→ **DATA SUPPLIED**:
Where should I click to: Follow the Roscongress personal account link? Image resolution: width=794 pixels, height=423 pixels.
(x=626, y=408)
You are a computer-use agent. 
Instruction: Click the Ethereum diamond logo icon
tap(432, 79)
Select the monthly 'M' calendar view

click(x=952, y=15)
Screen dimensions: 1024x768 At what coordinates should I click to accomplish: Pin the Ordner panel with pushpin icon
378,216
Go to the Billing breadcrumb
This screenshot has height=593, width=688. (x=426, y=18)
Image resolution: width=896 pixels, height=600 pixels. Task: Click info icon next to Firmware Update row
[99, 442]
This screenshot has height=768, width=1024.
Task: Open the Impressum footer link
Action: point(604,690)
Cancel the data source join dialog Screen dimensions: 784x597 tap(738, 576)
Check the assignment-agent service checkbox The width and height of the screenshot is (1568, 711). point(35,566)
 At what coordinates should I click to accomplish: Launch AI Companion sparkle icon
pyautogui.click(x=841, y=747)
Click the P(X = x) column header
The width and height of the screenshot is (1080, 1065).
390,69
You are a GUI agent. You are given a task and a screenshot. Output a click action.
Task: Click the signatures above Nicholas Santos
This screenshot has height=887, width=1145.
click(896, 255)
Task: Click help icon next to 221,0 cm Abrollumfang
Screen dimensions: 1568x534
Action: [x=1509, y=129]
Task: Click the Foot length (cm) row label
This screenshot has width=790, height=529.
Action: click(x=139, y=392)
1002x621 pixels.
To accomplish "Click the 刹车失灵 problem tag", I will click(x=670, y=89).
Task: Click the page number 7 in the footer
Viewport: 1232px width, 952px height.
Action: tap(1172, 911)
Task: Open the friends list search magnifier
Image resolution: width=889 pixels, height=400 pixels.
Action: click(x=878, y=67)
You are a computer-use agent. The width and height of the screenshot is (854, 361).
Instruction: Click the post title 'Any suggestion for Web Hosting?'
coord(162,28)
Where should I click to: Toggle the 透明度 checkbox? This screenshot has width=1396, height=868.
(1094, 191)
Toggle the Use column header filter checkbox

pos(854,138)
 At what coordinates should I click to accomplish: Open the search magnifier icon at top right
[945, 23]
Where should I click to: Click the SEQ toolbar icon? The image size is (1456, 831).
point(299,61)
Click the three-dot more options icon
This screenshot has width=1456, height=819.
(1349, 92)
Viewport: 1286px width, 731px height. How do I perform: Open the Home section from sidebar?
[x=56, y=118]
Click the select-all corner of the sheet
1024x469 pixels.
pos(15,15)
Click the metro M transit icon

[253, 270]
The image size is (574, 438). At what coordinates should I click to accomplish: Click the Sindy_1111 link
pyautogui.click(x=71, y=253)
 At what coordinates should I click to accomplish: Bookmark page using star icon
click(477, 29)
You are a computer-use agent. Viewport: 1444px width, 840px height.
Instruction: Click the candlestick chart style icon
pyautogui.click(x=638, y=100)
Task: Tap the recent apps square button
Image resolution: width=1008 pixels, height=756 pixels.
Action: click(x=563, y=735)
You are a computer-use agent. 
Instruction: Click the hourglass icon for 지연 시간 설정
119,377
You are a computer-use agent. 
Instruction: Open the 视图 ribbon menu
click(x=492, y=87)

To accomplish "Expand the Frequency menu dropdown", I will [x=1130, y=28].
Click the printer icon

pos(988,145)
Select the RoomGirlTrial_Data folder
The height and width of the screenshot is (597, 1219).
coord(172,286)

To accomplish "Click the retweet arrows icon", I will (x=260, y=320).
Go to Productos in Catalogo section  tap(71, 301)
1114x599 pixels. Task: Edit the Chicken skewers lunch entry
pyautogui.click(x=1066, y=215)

→ **WHAT IS EXPECTED**: Return the lines from the line containing "The height and" to the end of the entries above, exactly as they appear and with no other output.

→ **ANSWER AREA**:
The height and width of the screenshot is (597, 1219).
coord(172,286)

To accomplish "Click the retweet arrows icon", I will (x=260, y=320).
Go to Productos in Catalogo section  tap(71, 301)
1114x599 pixels. Task: Edit the Chicken skewers lunch entry
pyautogui.click(x=1066, y=215)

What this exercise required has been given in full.